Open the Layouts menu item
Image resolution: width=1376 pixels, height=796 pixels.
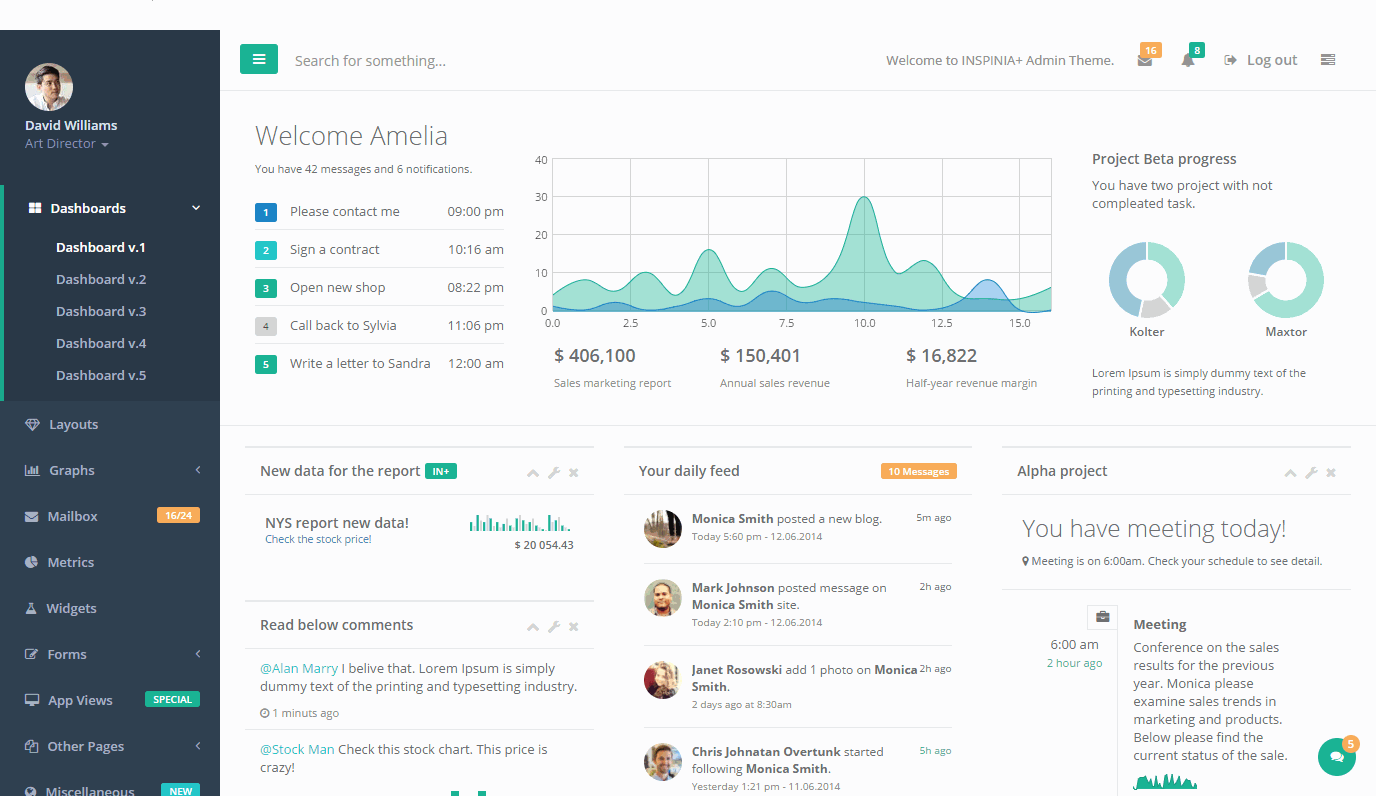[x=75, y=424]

==

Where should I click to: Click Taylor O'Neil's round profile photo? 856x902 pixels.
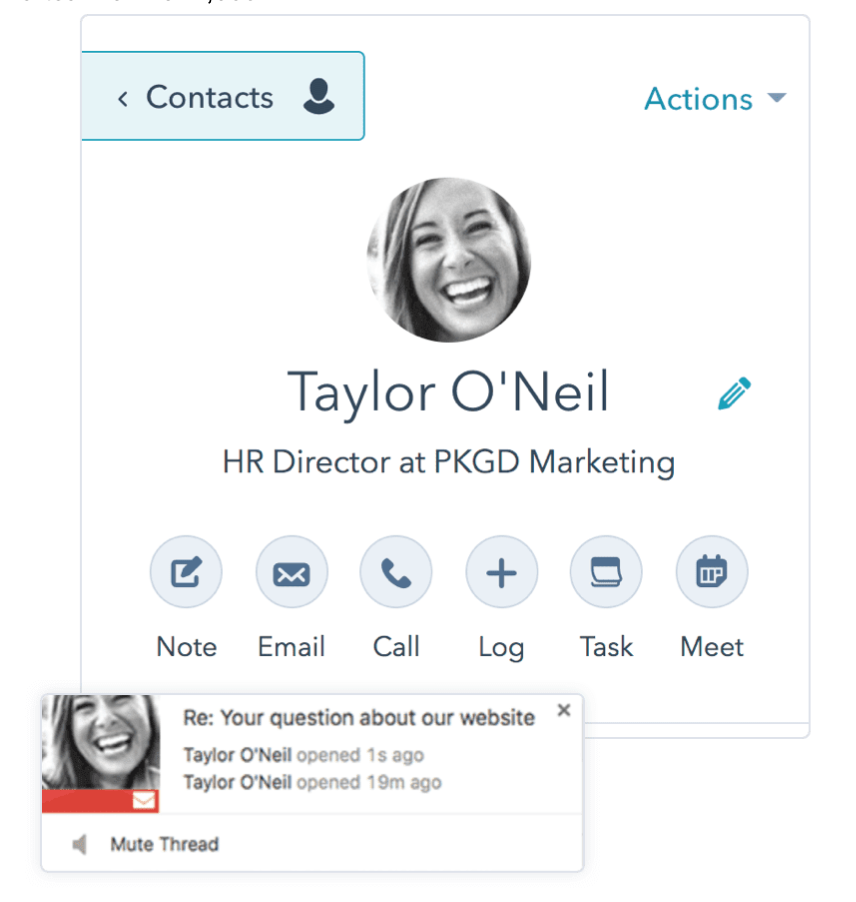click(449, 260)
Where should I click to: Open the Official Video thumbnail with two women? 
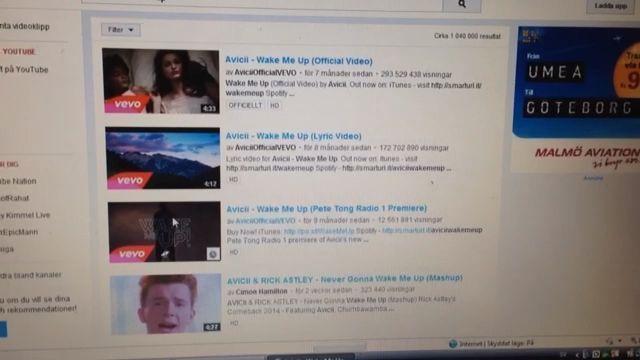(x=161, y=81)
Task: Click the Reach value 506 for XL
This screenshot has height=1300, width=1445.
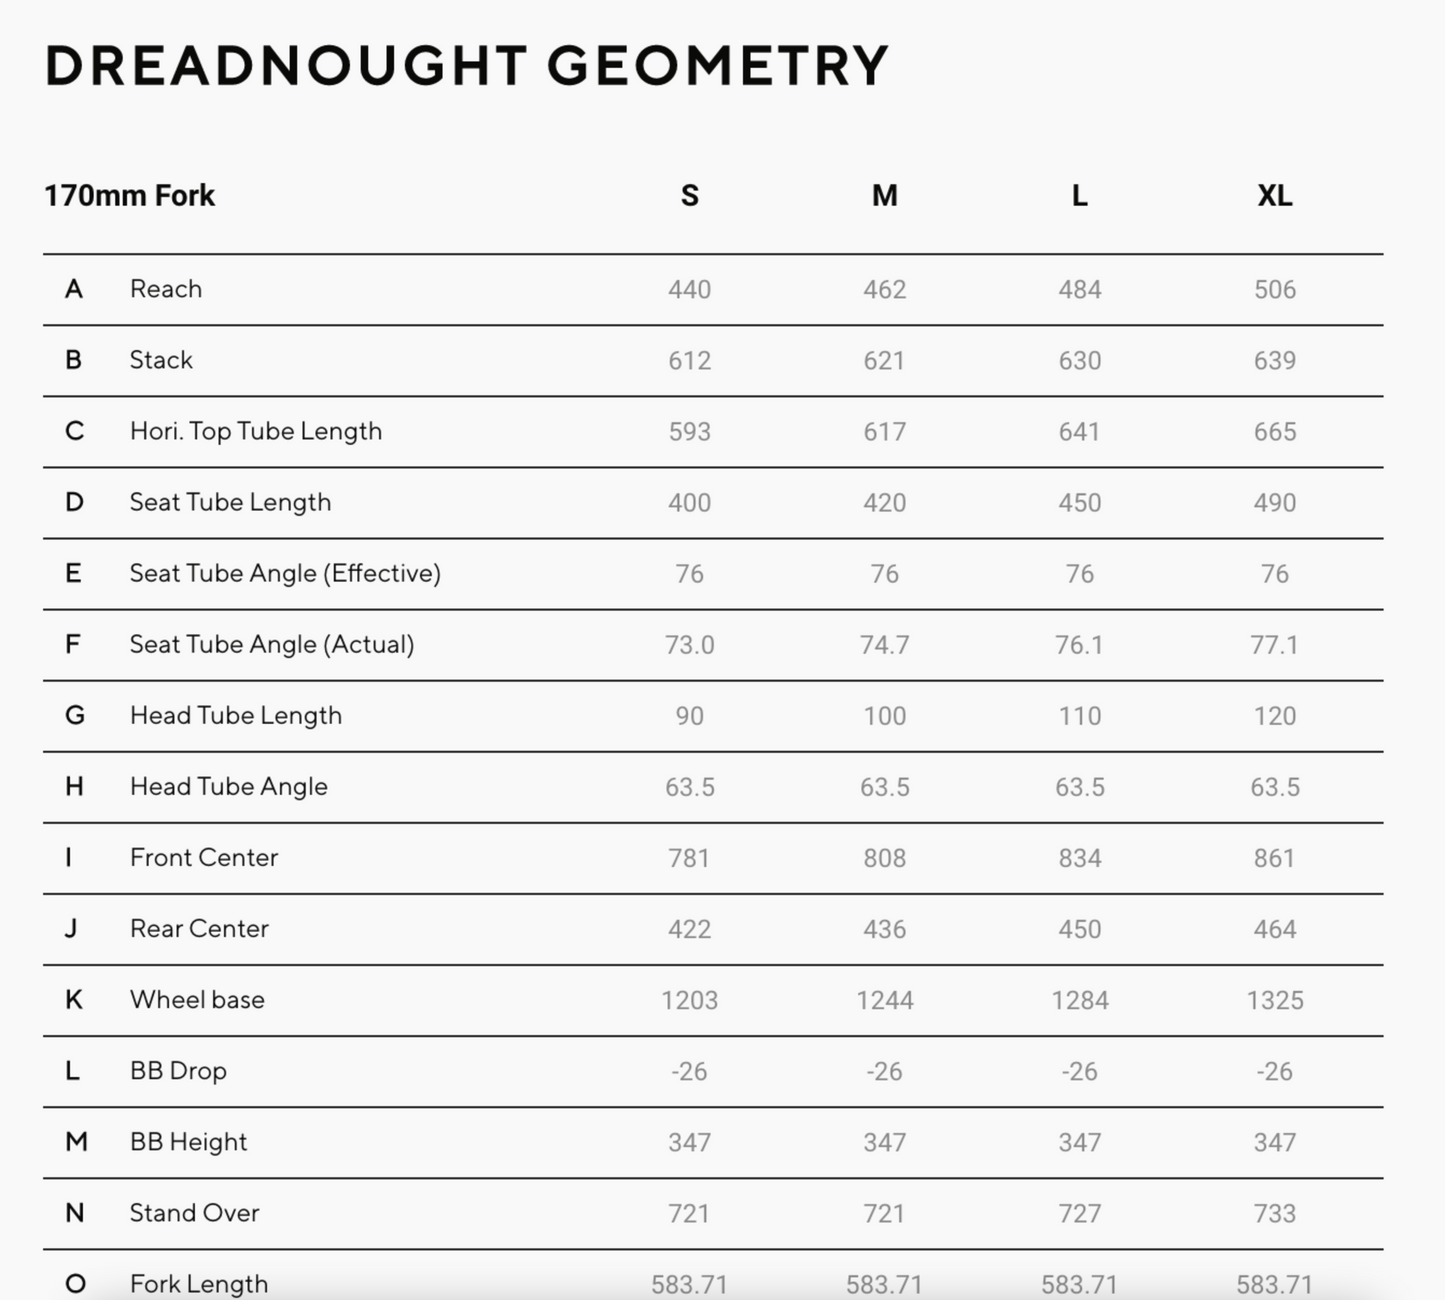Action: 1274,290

** WHAT YOU ARE ASKED TO DO **
Copy out the lines that run from the one containing "Task: Click the Reach value 506 for XL" through the one containing "Action: 1274,290", word for word, both ends included, with the pictures left out.

** OUTPUT OF THE TASK **
Task: Click the Reach value 506 for XL
This screenshot has height=1300, width=1445.
Action: 1274,290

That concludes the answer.